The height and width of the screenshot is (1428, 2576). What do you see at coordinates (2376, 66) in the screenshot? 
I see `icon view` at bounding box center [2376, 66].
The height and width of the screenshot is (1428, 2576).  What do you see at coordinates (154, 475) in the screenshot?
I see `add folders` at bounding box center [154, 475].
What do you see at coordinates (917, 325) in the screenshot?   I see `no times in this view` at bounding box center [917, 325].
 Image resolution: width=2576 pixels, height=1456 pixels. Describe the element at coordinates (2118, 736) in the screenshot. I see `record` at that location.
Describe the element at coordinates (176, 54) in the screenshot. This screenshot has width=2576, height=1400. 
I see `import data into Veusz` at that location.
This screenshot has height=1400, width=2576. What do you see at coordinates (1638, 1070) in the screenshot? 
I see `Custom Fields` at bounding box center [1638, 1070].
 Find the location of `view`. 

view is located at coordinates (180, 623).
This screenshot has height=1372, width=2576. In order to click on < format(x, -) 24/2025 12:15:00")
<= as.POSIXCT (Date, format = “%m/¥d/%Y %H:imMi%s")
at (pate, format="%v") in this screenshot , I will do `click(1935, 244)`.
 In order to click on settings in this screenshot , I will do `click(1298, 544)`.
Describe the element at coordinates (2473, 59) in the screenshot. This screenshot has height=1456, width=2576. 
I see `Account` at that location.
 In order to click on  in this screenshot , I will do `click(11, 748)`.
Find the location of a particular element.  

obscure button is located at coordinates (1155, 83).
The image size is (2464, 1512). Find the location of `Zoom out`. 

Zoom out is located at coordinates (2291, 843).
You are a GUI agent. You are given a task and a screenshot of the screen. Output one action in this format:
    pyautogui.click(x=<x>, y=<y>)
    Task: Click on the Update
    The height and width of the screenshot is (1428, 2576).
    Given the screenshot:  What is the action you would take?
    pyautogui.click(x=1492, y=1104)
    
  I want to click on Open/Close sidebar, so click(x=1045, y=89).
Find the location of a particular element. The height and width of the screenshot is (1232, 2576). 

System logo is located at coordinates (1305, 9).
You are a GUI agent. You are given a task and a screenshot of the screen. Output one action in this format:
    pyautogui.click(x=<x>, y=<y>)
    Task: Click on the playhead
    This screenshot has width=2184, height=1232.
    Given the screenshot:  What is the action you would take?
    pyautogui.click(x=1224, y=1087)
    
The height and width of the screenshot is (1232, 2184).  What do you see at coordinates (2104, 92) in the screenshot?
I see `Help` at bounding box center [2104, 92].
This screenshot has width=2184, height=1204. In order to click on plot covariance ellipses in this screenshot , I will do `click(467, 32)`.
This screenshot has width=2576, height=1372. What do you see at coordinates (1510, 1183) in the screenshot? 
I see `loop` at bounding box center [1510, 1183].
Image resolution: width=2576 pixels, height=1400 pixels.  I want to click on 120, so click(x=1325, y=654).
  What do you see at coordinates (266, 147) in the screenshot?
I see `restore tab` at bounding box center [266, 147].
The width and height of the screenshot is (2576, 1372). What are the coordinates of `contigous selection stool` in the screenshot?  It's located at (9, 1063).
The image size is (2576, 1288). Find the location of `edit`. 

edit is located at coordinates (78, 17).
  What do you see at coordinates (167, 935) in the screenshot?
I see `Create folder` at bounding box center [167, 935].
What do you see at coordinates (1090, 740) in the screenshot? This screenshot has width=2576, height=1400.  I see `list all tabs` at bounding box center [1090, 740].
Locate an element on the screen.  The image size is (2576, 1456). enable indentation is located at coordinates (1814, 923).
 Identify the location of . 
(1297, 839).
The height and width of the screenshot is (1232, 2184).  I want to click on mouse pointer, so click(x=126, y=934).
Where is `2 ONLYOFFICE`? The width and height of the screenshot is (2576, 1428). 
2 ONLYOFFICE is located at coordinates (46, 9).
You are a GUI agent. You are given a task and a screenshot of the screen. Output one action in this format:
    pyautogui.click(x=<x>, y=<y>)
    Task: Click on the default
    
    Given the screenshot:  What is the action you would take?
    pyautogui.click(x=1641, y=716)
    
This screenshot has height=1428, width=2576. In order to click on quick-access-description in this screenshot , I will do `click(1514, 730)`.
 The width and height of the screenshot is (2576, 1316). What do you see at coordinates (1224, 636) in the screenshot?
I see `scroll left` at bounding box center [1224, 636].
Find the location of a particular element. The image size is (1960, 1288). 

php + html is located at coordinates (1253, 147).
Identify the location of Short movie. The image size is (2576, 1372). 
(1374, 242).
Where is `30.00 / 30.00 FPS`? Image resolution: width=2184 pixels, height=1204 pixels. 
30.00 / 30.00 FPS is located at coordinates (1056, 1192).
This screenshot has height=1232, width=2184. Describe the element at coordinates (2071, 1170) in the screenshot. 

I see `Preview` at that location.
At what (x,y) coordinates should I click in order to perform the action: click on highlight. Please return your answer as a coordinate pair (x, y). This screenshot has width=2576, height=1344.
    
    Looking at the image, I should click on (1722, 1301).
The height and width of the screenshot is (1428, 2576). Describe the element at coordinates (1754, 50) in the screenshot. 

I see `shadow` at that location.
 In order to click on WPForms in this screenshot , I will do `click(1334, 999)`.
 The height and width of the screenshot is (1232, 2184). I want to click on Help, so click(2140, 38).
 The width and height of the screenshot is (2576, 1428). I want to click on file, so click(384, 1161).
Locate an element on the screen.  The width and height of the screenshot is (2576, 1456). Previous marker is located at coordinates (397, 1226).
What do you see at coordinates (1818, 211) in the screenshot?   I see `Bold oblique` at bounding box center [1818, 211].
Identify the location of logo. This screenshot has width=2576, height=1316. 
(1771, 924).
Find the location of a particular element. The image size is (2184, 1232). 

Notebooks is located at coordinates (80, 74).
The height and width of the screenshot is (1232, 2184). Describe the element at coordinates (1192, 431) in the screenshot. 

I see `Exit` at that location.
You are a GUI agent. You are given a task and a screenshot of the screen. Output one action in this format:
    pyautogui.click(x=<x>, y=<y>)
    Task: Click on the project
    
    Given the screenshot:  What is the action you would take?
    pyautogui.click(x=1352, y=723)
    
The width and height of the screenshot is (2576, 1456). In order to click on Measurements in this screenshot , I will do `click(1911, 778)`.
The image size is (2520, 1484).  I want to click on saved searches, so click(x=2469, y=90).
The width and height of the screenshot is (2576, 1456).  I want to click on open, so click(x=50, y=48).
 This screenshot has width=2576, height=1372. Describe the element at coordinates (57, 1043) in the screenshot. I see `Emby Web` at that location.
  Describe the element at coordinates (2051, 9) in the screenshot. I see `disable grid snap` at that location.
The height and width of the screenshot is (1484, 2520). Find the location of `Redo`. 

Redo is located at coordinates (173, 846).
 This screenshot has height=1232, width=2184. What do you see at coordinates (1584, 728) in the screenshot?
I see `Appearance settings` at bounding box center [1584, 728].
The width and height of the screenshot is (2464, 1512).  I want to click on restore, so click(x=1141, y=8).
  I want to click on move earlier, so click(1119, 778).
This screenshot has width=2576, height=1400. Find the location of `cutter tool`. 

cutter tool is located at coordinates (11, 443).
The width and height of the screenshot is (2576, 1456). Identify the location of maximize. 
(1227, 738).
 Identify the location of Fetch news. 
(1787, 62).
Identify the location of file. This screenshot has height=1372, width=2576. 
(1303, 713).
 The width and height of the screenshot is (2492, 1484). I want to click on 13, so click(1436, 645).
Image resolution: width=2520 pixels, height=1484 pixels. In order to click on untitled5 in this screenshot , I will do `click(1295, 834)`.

- _Brief_
Revise the records from the line with "The width and height of the screenshot is (2576, 1372)." up to and including the line with "php + html is", replacing "Find the location of" with "Determine the position of" and leaving everything else unchanged.

- _Result for this task_
The width and height of the screenshot is (2576, 1372). What are the coordinates of `contigous selection stool` in the screenshot?  It's located at (9, 1063).
The image size is (2576, 1288). Determine the position of `edit`. 

edit is located at coordinates (78, 17).
  What do you see at coordinates (167, 935) in the screenshot?
I see `Create folder` at bounding box center [167, 935].
What do you see at coordinates (1090, 740) in the screenshot? This screenshot has width=2576, height=1400.  I see `list all tabs` at bounding box center [1090, 740].
Locate an element on the screen.  The image size is (2576, 1456). enable indentation is located at coordinates (1814, 923).
 Identify the location of . 
(1297, 839).
The height and width of the screenshot is (1232, 2184).  I want to click on mouse pointer, so click(x=126, y=934).
Where is `2 ONLYOFFICE`? The width and height of the screenshot is (2576, 1428). 
2 ONLYOFFICE is located at coordinates (46, 9).
You are a GUI agent. You are given a task and a screenshot of the screen. Output one action in this format:
    pyautogui.click(x=<x>, y=<y>)
    Task: Click on the default
    
    Given the screenshot:  What is the action you would take?
    pyautogui.click(x=1641, y=716)
    
This screenshot has height=1428, width=2576. In order to click on quick-access-description in this screenshot , I will do `click(1514, 730)`.
 The width and height of the screenshot is (2576, 1316). What do you see at coordinates (1224, 636) in the screenshot?
I see `scroll left` at bounding box center [1224, 636].
Determine the position of a particular element. The image size is (1960, 1288). 

php + html is located at coordinates (1253, 147).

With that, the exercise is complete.